Task brief:
Among the lines of data below, reproduce only those from the one with "Weihnachten (341, 1614)" through the one with "Wintersport Eventmodule (372, 1667)", exactly as they stand, both ends included.
--- The records Enclosed Below ---
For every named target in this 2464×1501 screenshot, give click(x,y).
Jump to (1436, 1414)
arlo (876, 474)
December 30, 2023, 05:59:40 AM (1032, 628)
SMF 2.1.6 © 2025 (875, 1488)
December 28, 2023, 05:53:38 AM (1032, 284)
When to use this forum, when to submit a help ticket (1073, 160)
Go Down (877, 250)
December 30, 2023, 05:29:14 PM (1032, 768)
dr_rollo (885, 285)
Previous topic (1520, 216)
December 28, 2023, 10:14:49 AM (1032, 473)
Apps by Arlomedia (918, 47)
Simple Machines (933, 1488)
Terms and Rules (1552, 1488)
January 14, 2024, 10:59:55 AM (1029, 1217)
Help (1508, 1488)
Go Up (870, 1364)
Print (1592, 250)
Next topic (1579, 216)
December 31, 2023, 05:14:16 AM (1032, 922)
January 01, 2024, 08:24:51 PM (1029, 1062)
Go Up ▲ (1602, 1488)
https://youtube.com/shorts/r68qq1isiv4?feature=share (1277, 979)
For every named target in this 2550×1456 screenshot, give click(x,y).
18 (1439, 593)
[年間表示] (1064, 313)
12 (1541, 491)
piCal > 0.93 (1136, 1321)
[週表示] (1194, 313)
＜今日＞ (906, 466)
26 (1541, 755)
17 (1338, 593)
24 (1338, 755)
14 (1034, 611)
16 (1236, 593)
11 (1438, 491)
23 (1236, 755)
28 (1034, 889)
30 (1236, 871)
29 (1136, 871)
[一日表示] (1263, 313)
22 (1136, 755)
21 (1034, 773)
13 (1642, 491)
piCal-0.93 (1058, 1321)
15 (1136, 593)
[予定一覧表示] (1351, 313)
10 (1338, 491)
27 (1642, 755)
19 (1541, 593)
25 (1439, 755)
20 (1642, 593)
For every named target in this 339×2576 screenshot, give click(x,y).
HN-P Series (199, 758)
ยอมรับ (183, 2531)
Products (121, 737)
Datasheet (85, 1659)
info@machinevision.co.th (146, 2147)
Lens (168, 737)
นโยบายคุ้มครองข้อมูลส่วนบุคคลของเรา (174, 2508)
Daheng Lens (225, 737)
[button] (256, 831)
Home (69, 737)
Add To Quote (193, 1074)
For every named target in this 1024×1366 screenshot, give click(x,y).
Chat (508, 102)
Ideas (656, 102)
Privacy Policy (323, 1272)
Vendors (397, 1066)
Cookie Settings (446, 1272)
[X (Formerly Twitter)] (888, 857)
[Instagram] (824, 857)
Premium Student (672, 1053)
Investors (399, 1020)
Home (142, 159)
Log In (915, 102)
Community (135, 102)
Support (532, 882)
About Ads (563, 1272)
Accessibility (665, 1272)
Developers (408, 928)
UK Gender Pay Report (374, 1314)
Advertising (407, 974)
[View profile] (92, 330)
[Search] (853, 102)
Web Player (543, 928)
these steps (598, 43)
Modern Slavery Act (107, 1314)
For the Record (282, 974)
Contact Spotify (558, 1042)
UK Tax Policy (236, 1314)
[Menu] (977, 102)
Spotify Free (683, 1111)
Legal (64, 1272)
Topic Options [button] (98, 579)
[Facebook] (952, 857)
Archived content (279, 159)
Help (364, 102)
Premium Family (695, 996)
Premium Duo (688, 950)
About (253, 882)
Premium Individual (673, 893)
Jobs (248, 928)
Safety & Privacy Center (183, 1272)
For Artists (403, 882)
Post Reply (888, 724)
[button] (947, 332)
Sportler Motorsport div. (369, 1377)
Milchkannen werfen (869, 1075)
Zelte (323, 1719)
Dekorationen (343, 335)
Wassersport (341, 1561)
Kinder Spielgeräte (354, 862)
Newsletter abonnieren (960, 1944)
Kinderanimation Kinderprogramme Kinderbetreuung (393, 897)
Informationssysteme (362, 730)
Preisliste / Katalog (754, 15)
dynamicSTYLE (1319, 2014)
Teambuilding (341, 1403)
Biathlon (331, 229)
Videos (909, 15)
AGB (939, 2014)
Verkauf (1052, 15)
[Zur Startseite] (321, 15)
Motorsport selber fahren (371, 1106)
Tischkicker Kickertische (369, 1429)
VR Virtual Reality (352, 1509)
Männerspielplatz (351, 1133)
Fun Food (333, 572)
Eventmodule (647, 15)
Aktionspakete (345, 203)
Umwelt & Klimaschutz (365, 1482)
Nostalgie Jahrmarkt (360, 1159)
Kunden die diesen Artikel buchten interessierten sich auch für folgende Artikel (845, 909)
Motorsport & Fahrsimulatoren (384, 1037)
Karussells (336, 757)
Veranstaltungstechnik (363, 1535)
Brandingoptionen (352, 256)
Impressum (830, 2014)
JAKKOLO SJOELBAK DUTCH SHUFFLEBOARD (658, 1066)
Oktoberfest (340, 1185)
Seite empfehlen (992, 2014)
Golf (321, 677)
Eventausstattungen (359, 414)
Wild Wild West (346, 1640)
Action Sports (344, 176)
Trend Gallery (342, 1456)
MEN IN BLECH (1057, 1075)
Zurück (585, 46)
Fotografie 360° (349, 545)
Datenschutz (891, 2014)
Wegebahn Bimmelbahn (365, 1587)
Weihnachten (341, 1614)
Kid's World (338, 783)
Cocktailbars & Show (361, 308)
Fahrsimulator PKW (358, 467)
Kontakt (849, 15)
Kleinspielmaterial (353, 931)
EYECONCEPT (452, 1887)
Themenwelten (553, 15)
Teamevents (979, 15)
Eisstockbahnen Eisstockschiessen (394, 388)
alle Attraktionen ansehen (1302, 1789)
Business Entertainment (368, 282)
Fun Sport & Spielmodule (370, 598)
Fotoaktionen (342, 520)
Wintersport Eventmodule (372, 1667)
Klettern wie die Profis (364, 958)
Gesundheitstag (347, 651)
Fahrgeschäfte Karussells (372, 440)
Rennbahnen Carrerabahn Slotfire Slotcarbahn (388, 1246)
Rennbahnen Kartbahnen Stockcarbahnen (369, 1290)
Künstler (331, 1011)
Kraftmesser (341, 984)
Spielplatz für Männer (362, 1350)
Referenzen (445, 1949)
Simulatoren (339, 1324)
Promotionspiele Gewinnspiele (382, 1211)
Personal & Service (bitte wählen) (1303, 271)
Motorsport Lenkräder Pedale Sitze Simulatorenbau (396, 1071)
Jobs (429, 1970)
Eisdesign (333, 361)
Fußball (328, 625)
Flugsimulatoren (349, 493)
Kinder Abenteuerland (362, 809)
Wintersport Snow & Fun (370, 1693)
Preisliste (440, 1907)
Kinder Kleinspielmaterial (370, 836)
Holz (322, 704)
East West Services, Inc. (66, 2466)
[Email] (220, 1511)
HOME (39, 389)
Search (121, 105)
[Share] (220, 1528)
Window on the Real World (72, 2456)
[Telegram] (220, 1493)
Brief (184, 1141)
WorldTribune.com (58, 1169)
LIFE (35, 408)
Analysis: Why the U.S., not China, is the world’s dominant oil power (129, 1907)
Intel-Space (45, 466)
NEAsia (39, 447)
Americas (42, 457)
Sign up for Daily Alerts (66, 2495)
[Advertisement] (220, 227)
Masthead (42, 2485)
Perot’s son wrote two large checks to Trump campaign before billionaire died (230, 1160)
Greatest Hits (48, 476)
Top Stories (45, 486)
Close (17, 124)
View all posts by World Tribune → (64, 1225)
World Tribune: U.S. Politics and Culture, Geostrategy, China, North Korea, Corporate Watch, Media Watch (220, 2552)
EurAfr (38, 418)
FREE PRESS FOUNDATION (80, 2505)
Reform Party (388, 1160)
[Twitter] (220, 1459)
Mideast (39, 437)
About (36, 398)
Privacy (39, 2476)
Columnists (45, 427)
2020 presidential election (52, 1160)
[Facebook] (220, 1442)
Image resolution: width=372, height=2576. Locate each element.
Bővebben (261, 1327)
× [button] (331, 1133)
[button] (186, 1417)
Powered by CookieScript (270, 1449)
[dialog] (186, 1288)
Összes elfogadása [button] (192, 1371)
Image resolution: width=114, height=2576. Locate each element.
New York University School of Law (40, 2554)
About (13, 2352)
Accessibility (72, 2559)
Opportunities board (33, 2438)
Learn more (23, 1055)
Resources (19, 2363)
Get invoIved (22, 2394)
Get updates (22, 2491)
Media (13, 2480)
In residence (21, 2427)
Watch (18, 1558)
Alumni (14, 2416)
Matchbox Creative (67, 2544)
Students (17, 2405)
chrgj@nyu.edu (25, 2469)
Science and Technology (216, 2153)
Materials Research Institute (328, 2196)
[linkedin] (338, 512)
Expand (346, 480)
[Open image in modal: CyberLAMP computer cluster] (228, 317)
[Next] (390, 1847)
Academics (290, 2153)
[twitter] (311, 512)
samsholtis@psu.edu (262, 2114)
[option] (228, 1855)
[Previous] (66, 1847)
--- End of Enclosed The records ---
Response:
Weihnachten (341, 1614)
Kid's World (338, 783)
Cocktailbars & Show (361, 308)
Fahrsimulator PKW (358, 467)
Kontakt (849, 15)
Kleinspielmaterial (353, 931)
EYECONCEPT (452, 1887)
Themenwelten (553, 15)
Teamevents (979, 15)
Eisstockbahnen Eisstockschiessen (394, 388)
alle Attraktionen ansehen (1302, 1789)
Business Entertainment (368, 282)
Fun Sport & Spielmodule (370, 598)
Fotoaktionen (342, 520)
Wintersport Eventmodule (372, 1667)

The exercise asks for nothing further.